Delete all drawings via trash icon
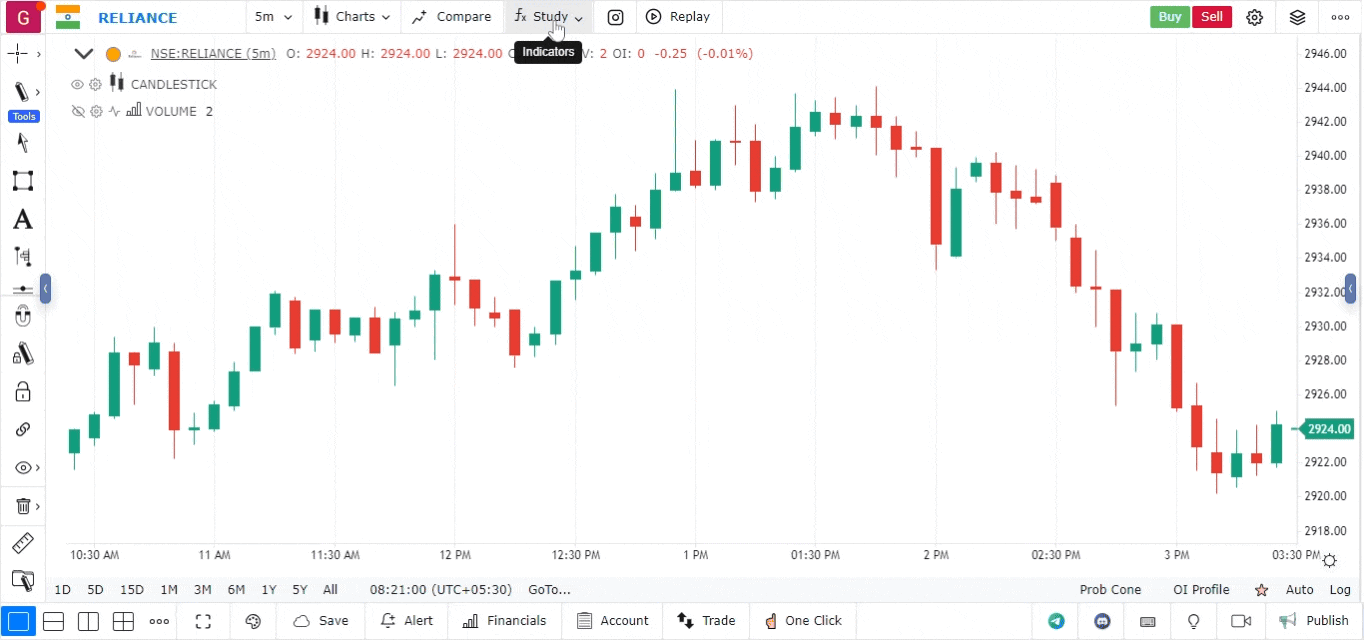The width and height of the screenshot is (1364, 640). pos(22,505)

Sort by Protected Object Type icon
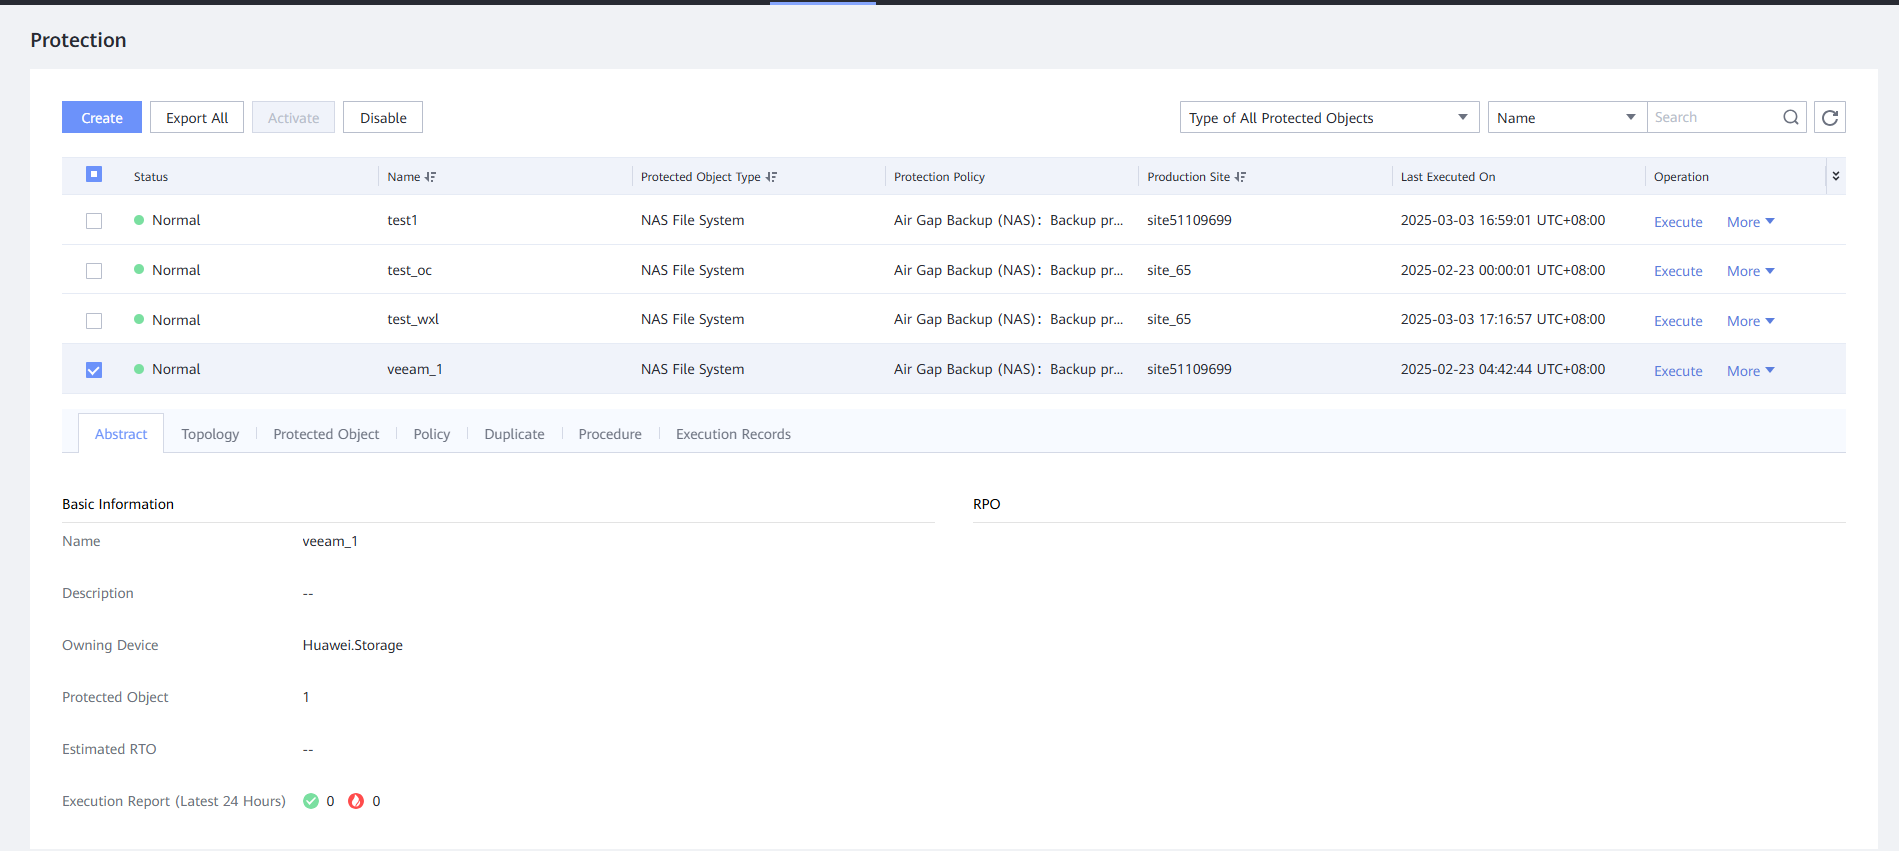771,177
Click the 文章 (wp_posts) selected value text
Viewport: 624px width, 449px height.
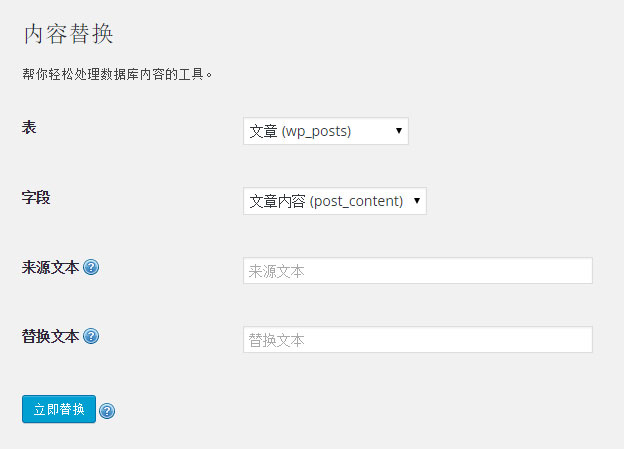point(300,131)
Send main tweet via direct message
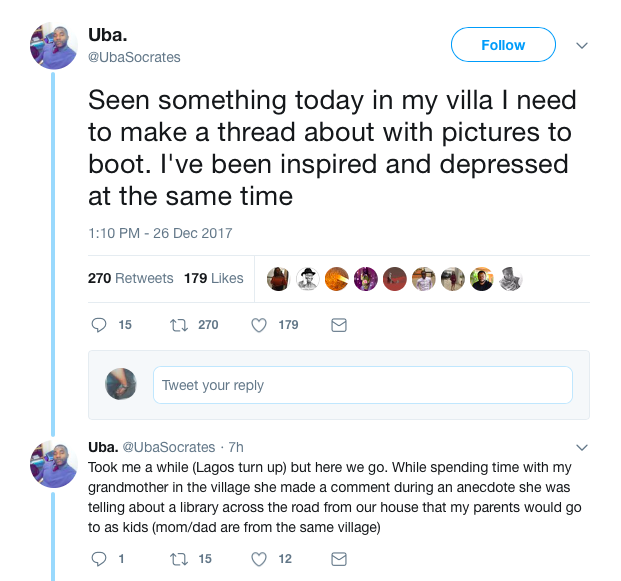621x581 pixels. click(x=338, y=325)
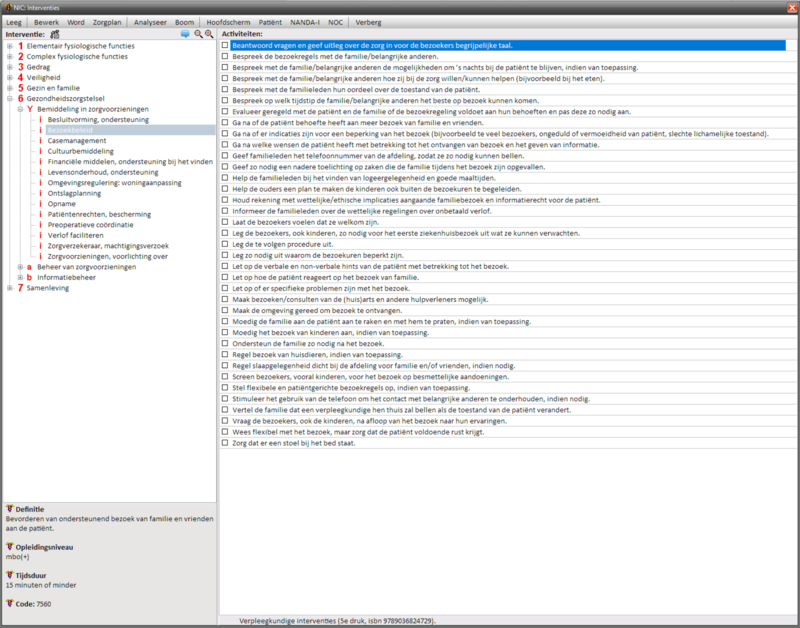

### Exercise brief
Set down the stretch of lines above from the one containing "Sort by Protected Object Type icon" through the end, copying each line exactly and leaving the pictures out.

### Solution for this exercise
Sort by Protected Object Type icon
771,177
Click the 文章 (wp_posts) selected value text
Viewport: 624px width, 449px height.
point(300,131)
Send main tweet via direct message
621x581 pixels. click(x=338, y=325)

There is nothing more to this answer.